## Text shown
If there is ovarian involvement or significant scarring (adhesions) present, laparoscopic surgical intervention is warranted. Any endo-metrioma(s) can be removed from the ovaries, any adhesions cut and removed, and all visible lesions destroyed. This can and should all be done through the laparoscope rather than with major surgery. Aside from the fact that recovery is much easier and quicker for a laparoscopy than for major surgery, studies have shown that the results achieved from laparoscopic treatment are every bit as good if not better than those achieved with major surgery. We now have the technology and instrumentation necessary to perform thorough treatment for all but the most severe cases of endometriosis through the laparoscope. If you are going to have an evaluation for the presence of endometriosis, ask your surgeon how she or he intends to treat it. Do not have major surgery to treat endometriosis unless it is determined to be very severe.
There is no rationale for doing a laparoscopy to treat minimal or mild disease when dealing with endometriosis-associated infertility. Many studies have been done, and all but one demonstrate that surgical treatment of mild endometriosis is not associated with any improvement in the chances of getting pregnant.

## Exercise details
Answer these from the endometriosis text:
(a) Through what should endometrioma removal, adhesion removal, and lesion destruction be done instead of major surgery?
(b) Under what condition does the text allow major surgery to treat endometriosis?
(c) According to all but one of the studies cited, how does surgical treatment of mild endometriosis affect the chances of getting pregnant?

## The data
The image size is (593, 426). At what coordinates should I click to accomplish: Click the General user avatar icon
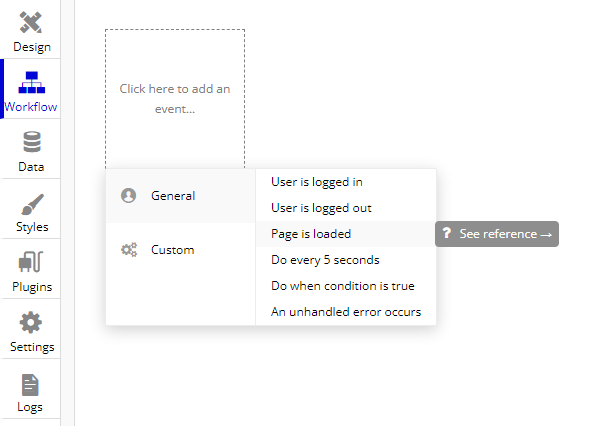129,196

## Task solution
(a) Through the laparoscope.
(b) Only if the endometriosis is determined to be very severe.
(c) It is not associated with any improvement in the chances of getting pregnant.